Item position entries:
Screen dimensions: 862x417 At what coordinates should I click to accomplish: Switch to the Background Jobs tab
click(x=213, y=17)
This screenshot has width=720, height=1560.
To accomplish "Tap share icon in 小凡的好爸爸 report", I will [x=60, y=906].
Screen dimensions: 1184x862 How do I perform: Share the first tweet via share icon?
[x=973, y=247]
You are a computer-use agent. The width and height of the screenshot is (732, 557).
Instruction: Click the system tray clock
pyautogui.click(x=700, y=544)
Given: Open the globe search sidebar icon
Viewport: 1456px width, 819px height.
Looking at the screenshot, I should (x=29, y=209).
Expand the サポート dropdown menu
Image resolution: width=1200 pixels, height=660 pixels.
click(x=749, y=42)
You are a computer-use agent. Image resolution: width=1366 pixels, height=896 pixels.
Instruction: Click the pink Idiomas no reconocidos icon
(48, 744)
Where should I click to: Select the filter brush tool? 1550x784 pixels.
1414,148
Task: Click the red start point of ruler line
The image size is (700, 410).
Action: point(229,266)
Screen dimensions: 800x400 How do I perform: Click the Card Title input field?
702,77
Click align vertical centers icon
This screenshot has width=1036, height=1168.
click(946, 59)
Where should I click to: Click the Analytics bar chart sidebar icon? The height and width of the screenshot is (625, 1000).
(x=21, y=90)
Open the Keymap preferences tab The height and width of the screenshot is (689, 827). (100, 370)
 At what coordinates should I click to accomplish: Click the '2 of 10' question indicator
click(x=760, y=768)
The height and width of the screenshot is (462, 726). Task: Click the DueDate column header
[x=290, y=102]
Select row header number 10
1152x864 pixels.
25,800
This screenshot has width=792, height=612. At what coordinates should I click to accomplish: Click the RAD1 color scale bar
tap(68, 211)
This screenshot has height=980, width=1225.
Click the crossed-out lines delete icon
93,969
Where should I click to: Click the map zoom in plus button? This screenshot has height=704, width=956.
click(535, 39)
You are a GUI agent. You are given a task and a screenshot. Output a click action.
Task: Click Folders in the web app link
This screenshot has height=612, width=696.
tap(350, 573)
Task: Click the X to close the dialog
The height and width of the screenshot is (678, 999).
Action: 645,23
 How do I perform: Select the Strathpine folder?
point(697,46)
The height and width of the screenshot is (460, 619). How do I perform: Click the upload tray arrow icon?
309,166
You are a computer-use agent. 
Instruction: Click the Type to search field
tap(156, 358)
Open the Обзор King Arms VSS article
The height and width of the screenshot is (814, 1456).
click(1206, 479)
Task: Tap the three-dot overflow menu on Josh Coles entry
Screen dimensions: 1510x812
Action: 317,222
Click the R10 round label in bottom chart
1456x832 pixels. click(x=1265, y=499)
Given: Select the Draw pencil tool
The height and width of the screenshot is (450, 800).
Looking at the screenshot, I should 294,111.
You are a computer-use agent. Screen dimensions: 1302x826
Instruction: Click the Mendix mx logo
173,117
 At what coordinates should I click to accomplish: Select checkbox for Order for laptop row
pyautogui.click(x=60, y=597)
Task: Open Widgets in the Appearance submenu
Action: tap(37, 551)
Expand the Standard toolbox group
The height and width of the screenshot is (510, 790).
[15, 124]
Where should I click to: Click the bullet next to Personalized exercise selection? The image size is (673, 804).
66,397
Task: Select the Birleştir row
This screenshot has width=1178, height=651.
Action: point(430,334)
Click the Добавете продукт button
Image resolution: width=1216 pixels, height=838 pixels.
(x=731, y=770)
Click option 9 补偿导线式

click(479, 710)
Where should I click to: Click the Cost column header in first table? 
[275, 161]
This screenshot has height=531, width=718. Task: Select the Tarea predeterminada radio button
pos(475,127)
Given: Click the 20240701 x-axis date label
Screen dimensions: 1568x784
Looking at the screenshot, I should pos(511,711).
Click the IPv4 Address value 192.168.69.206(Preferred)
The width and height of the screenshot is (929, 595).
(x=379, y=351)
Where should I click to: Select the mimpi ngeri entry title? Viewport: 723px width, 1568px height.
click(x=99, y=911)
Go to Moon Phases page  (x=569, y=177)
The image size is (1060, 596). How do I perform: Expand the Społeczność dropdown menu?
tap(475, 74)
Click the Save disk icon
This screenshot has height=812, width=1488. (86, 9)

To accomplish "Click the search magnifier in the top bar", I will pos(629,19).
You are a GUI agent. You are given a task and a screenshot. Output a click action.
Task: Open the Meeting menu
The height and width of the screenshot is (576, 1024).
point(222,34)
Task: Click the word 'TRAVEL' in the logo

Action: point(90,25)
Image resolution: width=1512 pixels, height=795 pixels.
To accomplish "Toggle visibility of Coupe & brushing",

Written request: Could you convert all the entries above into a Markdown table with the columns "Row" and "Line", putting a row number and one line in each row and leaving out blank lines?

Correct result:
| Row | Line |
|---|---|
| 1 | Screen dimensions: 862x417 At what coordinates should I click to accomplish: Switch to the Background Jobs tab |
| 2 | click(x=213, y=17) |
| 3 | This screenshot has width=720, height=1560. |
| 4 | To accomplish "Tap share icon in 小凡的好爸爸 report", I will [x=60, y=906]. |
| 5 | Screen dimensions: 1184x862 How do I perform: Share the first tweet via share icon? |
| 6 | [x=973, y=247] |
| 7 | You are a computer-use agent. The width and height of the screenshot is (732, 557). |
| 8 | Instruction: Click the system tray clock |
| 9 | pyautogui.click(x=700, y=544) |
| 10 | Given: Open the globe search sidebar icon |
| 11 | Viewport: 1456px width, 819px height. |
| 12 | Looking at the screenshot, I should (x=29, y=209). |
| 13 | Expand the サポート dropdown menu |
| 14 | Image resolution: width=1200 pixels, height=660 pixels. |
| 15 | click(x=749, y=42) |
| 16 | You are a computer-use agent. Image resolution: width=1366 pixels, height=896 pixels. |
| 17 | Instruction: Click the pink Idiomas no reconocidos icon |
| 18 | (48, 744) |
| 19 | Where should I click to: Select the filter brush tool? 1550x784 pixels. |
| 20 | 1414,148 |
| 21 | Task: Click the red start point of ruler line |
| 22 | The image size is (700, 410). |
| 23 | Action: point(229,266) |
| 24 | Screen dimensions: 800x400 How do I perform: Click the Card Title input field? |
| 25 | 702,77 |
| 26 | Click align vertical centers icon |
| 27 | This screenshot has width=1036, height=1168. |
| 28 | click(946, 59) |
| 29 | Where should I click to: Click the Analytics bar chart sidebar icon? The height and width of the screenshot is (625, 1000). |
| 30 | (x=21, y=90) |
| 31 | Open the Keymap preferences tab The height and width of the screenshot is (689, 827). (100, 370) |
| 32 |  At what coordinates should I click to accomplish: Click the '2 of 10' question indicator |
| 33 | click(x=760, y=768) |
| 34 | The height and width of the screenshot is (462, 726). Task: Click the DueDate column header |
| 35 | [x=290, y=102] |
| 36 | Select row header number 10 |
| 37 | 1152x864 pixels. |
| 38 | 25,800 |
| 39 | This screenshot has width=792, height=612. At what coordinates should I click to accomplish: Click the RAD1 color scale bar |
| 40 | tap(68, 211) |
| 41 | This screenshot has height=980, width=1225. |
| 42 | Click the crossed-out lines delete icon |
| 43 | 93,969 |
| 44 | Where should I click to: Click the map zoom in plus button? This screenshot has height=704, width=956. |
| 45 | click(535, 39) |
| 46 | You are a GUI agent. You are given a task and a screenshot. Output a click action. |
| 47 | Task: Click Folders in the web app link |
| 48 | This screenshot has height=612, width=696. |
| 49 | tap(350, 573) |
| 50 | Task: Click the X to close the dialog |
| 51 | The height and width of the screenshot is (678, 999). |
| 52 | Action: 645,23 |
| 53 |  How do I perform: Select the Strathpine folder? |
| 54 | point(697,46) |
| 55 | The height and width of the screenshot is (460, 619). How do I perform: Click the upload tray arrow icon? |
| 56 | 309,166 |
| 57 | You are a computer-use agent.  |
| 58 | Instruction: Click the Type to search field |
| 59 | tap(156, 358) |
| 60 | Open the Обзор King Arms VSS article |
| 61 | The height and width of the screenshot is (814, 1456). |
| 62 | click(1206, 479) |
| 63 | Task: Tap the three-dot overflow menu on Josh Coles entry |
| 64 | Screen dimensions: 1510x812 |
| 65 | Action: 317,222 |
| 66 | Click the R10 round label in bottom chart |
| 67 | 1456x832 pixels. click(x=1265, y=499) |
| 68 | Given: Select the Draw pencil tool |
| 69 | The height and width of the screenshot is (450, 800). |
| 70 | Looking at the screenshot, I should 294,111. |
| 71 | You are a computer-use agent. Screen dimensions: 1302x826 |
| 72 | Instruction: Click the Mendix mx logo |
| 73 | 173,117 |
| 74 |  At what coordinates should I click to accomplish: Select checkbox for Order for laptop row |
| 75 | pyautogui.click(x=60, y=597) |
| 76 | Task: Open Widgets in the Appearance submenu |
| 77 | Action: tap(37, 551) |
| 78 | Expand the Standard toolbox group |
| 79 | The height and width of the screenshot is (510, 790). |
| 80 | [15, 124] |
| 81 | Where should I click to: Click the bullet next to Personalized exercise selection? The image size is (673, 804). |
| 82 | 66,397 |
| 83 | Task: Select the Birleştir row |
| 84 | This screenshot has width=1178, height=651. |
| 85 | Action: point(430,334) |
| 86 | Click the Добавете продукт button |
| 87 | Image resolution: width=1216 pixels, height=838 pixels. |
| 88 | (x=731, y=770) |
| 89 | Click option 9 补偿导线式 |
| 90 | click(479, 710) |
| 91 | Where should I click to: Click the Cost column header in first table?  |
| 92 | [275, 161] |
| 93 | This screenshot has height=531, width=718. Task: Select the Tarea predeterminada radio button |
| 94 | pos(475,127) |
| 95 | Given: Click the 20240701 x-axis date label |
| 96 | Screen dimensions: 1568x784 |
| 97 | Looking at the screenshot, I should pos(511,711). |
| 98 | Click the IPv4 Address value 192.168.69.206(Preferred) |
| 99 | The width and height of the screenshot is (929, 595). |
| 100 | (x=379, y=351) |
| 101 | Where should I click to: Select the mimpi ngeri entry title? Viewport: 723px width, 1568px height. |
| 102 | click(x=99, y=911) |
| 103 | Go to Moon Phases page  (x=569, y=177) |
| 104 | The image size is (1060, 596). How do I perform: Expand the Społeczność dropdown menu? |
| 105 | tap(475, 74) |
| 106 | Click the Save disk icon |
| 107 | This screenshot has height=812, width=1488. (86, 9) |
| 108 | To accomplish "Click the search magnifier in the top bar", I will pos(629,19). |
| 109 | You are a GUI agent. You are given a task and a screenshot. Output a click action. |
| 110 | Task: Open the Meeting menu |
| 111 | The height and width of the screenshot is (576, 1024). |
| 112 | point(222,34) |
| 113 | Task: Click the word 'TRAVEL' in the logo |
| 114 | Action: point(90,25) |
| 115 | Image resolution: width=1512 pixels, height=795 pixels. |
| 116 | To accomplish "Toggle visibility of Coupe & brushing", |